I would have laughed had the cramping not kicked in again.

I was a mess and now terrified of food, believing every mouthful arrived loaded with calories and anxiety; my mouth was a portal to hell. I knew how to go into the food monastery and take a vow of starvation, it was when I stepped into the land of the eaters I was doomed. I had no understanding of middle ground. I knew how to be a pig at the trough or a twig-eating nut ball. There were millions and millions of pounds lost each year along with millions and millions of dollars. I decided to get off the diet train and try something completely foreign, a balanced lifestyle.

This resolution lasted about a minute in my diet time line; in reality, it was probably about two weeks in, when my upstairs neighbor, Linda, who was no stranger to the art of celebration—in fact I would have to anoint her The Queen—invited me to a party. Every February 14th, Linda had an all girls’ Valentine’s Day luncheon that started at noon and ended when the last chocolate heart had melted. Linda was a woman who loved hearts and she pulled out all the stops on this annual rite of passage. Hearts were everywhere, made of crystal, flowers, straw, paper, porcelain, and, even better, cheese and chocolate. The lunch plates were heart-shaped as was every hanging bauble and there was a plethora. It was a
tour de force
of excess. We were instructed to wear only red, pink, purple, or white, and at every turn there was a photo op, where we all looked like bunches of pretty peonies. (One year I wore green and almost lost my place.) But it was the platters of delicious heart-shaped sandwiches, quiches, tarts, and pies that did me in. Much like a panda deprived of bamboo, I ate the entire forest.

Year in year out, regardless of which diet I was on and I’m sure I was on one every year, my willpower would rarely accompany me through the front door on those heart days. This lunch was a hot and much-desired ticket; there was only room for a dozen women and all of us treasured our special seats at the most fun table in town. It started with everyone bringing a gift for Linda, but then one year, one of the girls brought a gift for each guest, and so it began. From then on we all went home lugging eleven over-the-top but never-ever expensive presents, wrapped and primped like no other. It had become quite competitive in its inventiveness and who doesn’t love wholesale Swarovski crystal eyeglasses, tiaras, cowboy hats, boas, bracelets, and on and on. In spite of the gathering being a collection of well-known actresses, power brokers, and independent thinkers, this was the most unabashed girl-fiesta anywhere, and a true testament to how much laughter and love women have for each other. But what did we talk about while drinking pink martini’s and noshing on sumptuous heart-shaped berry and cream scones, besides our love lives? It was all about the latest diets that most of us would be on soon enough, regardless of what shape our bodies were in. There was something sad about that.

As Julia Child said,
“A party without cake is just a meeting.”

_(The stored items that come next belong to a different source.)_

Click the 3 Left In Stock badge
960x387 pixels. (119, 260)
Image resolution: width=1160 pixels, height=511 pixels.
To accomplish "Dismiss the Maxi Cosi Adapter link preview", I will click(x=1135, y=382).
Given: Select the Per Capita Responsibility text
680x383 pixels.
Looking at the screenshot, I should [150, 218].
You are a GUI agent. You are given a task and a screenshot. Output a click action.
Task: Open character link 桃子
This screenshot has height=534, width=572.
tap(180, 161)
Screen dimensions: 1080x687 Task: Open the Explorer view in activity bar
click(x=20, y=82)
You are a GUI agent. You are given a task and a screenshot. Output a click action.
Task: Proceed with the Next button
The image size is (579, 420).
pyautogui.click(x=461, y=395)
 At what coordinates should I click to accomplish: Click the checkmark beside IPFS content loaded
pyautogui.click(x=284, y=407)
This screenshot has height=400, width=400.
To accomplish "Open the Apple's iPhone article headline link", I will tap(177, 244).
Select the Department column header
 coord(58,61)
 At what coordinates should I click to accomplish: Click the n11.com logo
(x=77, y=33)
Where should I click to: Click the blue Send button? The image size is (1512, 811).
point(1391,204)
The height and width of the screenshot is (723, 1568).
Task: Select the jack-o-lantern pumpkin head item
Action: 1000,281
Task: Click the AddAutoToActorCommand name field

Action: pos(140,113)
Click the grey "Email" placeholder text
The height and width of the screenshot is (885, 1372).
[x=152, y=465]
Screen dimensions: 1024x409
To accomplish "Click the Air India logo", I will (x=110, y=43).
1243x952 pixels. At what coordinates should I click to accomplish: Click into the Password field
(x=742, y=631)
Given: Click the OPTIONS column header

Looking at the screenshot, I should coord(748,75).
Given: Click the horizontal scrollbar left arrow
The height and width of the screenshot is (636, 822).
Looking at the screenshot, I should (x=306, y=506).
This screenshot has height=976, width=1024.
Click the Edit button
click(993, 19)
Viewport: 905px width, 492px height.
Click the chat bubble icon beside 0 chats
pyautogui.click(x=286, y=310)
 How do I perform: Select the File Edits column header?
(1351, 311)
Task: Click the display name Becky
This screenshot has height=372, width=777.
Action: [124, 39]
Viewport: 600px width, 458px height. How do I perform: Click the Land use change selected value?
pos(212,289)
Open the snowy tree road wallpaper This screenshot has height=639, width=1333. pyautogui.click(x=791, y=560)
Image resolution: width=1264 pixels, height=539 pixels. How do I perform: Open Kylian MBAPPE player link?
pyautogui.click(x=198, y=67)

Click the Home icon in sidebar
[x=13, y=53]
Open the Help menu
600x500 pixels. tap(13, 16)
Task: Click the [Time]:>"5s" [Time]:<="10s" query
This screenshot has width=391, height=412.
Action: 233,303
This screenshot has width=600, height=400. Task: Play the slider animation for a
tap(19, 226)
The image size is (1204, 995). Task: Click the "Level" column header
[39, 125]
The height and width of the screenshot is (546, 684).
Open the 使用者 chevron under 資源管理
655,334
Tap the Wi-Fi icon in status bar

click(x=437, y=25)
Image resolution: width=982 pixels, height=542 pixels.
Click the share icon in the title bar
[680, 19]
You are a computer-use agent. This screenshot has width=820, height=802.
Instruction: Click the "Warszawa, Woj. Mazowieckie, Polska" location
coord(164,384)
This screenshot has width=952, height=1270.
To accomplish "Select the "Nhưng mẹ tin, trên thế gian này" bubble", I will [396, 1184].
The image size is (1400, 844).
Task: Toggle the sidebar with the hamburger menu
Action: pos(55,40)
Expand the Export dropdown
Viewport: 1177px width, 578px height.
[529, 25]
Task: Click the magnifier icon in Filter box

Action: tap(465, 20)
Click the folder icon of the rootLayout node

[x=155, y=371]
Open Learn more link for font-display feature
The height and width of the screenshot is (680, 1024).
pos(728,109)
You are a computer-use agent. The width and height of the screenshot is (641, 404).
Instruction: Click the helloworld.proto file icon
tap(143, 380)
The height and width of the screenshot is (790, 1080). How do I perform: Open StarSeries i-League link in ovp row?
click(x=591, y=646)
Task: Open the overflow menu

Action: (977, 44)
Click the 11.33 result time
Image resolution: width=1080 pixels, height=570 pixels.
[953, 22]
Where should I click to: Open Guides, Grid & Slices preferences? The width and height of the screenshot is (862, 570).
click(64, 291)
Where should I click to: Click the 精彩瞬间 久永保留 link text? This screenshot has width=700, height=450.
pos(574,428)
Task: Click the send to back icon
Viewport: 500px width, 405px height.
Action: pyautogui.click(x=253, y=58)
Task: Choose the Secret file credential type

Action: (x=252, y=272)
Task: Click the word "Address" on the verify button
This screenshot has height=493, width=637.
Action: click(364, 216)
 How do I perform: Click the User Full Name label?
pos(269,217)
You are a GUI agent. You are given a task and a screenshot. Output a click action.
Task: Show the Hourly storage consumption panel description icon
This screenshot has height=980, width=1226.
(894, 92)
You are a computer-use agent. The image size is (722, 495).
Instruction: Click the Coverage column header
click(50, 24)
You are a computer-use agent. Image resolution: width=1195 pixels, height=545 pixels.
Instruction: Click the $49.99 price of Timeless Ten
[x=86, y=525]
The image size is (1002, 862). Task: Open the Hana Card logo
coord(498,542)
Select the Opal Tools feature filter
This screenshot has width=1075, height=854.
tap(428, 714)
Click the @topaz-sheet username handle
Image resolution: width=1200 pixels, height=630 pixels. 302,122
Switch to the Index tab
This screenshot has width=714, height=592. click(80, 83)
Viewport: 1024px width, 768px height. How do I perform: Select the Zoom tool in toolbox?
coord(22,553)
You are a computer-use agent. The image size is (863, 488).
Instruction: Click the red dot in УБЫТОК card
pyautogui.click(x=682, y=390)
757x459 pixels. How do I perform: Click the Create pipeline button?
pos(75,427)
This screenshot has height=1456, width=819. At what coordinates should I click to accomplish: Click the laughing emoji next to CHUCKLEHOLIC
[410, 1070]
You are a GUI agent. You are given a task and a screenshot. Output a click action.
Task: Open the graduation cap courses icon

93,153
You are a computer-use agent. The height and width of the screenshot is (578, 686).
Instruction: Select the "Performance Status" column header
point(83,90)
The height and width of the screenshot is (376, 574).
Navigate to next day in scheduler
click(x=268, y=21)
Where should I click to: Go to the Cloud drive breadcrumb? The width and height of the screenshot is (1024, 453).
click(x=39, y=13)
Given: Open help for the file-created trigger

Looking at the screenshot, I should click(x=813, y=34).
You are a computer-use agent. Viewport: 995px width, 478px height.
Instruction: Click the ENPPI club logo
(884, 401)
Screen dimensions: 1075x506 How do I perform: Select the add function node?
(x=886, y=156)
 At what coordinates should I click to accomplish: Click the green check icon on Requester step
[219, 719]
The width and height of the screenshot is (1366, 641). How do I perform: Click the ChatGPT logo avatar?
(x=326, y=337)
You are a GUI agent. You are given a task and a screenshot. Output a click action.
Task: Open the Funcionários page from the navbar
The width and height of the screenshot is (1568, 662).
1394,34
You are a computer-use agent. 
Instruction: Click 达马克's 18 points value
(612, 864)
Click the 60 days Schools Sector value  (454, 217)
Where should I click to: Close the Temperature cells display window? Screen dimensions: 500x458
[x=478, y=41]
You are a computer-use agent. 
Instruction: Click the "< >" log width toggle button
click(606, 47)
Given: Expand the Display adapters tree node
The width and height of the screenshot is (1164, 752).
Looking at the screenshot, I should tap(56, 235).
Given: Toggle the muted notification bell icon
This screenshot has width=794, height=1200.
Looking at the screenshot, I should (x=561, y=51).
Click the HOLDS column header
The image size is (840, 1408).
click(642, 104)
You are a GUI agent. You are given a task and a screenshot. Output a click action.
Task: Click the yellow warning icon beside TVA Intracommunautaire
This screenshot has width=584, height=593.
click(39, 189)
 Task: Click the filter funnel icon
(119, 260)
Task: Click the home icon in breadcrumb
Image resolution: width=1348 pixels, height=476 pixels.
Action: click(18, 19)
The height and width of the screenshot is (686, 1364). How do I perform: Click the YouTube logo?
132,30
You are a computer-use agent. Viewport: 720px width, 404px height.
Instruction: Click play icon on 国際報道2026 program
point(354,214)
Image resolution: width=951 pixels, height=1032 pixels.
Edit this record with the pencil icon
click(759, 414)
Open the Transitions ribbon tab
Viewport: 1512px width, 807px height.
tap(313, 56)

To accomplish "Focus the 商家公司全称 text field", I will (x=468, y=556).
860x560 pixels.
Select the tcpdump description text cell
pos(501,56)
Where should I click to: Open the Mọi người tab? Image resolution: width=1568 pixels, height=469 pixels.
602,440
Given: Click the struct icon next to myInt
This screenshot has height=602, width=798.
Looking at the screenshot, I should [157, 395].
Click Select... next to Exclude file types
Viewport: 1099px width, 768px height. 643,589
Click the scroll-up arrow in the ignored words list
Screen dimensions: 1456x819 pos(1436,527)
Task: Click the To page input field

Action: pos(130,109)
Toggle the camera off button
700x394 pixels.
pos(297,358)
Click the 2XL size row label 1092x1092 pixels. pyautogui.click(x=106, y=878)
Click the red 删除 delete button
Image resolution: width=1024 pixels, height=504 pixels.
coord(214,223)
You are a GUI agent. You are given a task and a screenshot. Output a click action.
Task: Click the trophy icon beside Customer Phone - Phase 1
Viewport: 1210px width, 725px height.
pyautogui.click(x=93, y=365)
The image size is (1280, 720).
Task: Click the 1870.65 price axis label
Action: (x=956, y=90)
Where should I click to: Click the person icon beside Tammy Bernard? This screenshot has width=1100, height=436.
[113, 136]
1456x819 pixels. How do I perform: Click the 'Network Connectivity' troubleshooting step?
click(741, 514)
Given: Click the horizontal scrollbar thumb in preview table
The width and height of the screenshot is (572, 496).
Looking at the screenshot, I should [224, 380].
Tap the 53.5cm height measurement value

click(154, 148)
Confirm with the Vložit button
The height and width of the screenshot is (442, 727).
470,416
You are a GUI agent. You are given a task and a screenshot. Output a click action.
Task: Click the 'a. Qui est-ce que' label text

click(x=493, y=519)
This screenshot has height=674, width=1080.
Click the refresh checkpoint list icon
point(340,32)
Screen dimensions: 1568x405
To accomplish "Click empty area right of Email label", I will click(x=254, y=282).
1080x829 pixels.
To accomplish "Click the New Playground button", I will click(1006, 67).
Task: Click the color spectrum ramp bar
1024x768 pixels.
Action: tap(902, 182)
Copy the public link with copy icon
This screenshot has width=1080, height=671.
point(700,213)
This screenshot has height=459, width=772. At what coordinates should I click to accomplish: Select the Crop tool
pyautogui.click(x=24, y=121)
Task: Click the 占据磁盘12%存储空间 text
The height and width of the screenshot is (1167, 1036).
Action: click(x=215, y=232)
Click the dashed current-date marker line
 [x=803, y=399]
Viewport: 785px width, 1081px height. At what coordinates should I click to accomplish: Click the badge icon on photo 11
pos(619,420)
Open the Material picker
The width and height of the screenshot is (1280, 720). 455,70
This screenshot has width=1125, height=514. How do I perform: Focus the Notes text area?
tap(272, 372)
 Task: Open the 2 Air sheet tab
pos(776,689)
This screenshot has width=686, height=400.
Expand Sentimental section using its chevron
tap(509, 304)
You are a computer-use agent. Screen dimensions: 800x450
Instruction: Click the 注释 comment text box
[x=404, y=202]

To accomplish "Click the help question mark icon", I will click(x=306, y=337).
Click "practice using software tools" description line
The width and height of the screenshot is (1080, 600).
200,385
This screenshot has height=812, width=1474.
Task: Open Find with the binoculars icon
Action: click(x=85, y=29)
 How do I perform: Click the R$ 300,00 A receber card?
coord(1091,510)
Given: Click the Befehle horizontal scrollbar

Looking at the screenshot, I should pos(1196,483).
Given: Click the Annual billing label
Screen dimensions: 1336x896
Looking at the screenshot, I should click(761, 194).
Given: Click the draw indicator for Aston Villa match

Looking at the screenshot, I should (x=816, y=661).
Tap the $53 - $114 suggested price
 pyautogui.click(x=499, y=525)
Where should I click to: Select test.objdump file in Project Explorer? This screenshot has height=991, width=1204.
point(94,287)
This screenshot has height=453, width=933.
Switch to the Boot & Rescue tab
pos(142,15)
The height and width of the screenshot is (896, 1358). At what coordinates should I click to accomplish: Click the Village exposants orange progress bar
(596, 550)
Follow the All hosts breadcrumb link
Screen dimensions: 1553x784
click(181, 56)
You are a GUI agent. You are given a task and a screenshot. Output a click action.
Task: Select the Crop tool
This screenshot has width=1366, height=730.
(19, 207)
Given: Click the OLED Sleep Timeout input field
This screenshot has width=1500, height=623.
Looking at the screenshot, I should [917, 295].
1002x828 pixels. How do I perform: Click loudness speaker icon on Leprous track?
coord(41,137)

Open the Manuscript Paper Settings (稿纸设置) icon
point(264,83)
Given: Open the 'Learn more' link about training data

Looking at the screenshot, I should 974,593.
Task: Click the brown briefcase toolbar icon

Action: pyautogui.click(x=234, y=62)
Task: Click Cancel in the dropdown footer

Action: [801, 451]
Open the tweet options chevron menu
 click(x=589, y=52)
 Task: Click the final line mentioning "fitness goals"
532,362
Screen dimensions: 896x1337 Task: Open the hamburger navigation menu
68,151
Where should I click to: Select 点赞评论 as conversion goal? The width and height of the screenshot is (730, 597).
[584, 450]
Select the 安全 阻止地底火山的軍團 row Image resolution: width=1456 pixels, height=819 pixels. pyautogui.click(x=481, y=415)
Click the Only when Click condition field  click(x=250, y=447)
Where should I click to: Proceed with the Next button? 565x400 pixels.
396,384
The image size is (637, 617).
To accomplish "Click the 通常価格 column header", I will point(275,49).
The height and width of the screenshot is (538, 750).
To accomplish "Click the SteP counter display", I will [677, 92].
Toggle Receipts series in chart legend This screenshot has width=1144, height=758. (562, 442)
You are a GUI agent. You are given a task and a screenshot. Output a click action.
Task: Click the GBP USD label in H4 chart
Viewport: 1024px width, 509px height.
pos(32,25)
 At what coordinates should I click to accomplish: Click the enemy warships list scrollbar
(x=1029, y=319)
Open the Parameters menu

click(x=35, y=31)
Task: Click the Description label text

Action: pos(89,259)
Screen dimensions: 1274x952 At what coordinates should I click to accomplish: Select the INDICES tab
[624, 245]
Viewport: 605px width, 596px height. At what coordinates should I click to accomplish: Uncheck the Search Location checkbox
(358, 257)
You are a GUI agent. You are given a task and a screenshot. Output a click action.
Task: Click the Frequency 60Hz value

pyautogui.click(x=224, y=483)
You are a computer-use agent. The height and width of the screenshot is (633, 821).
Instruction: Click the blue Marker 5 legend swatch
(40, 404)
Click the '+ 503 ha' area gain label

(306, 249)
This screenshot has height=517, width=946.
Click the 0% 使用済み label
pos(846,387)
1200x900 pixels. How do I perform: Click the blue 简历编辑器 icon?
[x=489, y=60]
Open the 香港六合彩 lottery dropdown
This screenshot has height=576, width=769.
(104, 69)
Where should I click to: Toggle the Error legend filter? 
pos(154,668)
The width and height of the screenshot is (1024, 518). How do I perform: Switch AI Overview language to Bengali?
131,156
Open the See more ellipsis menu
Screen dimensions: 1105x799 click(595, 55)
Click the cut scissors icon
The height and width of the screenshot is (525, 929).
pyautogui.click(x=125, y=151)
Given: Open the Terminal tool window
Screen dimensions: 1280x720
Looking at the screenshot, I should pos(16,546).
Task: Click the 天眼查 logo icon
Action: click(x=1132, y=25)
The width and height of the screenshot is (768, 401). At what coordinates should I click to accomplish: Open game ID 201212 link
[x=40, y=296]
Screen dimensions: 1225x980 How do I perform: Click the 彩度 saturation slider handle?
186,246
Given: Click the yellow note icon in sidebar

I still had my personal gym but I no longer had
Gudren, the she-wolf, so I had no fear about pushing the button on our garage opener and going inside. There stood the recumbent bike under a pile of coats, and sticking out of bins were the bits and pieces of exercise paraphernalia I had bought and then sold and probably bought back again at various garage sales: two mini trampolines, a ThighMaster, walking weights, dumbbells, an Ab Blaster, ropes, pulleys, a broken rowing machine, and various forms of transportation from bicycles to Rollerblades
.
The whole collection appeared to have eyes, all looking at me in condemnation. I threw a coat over the bins so I couldn’t see their scorn and picked up a jump rope, contemplating stringing them all up, but then I took it into the backyard and began clumsily to skip rope. For a short while I felt like a happy four-year-old, but the beating my chin was taking from being hit by those damn boobs, along with a sudden seizing in my left hip, put an end to that activity. I dropped the rope and left the garden on foot. It started with an exploration of my neighborhood, one step at a time, and before I knew it, an hour had passed. So began my lifelong joy of walking. No equipment required. I parked all of the fitness crap outside on the sidewalk and posted a sign that said, “Free.”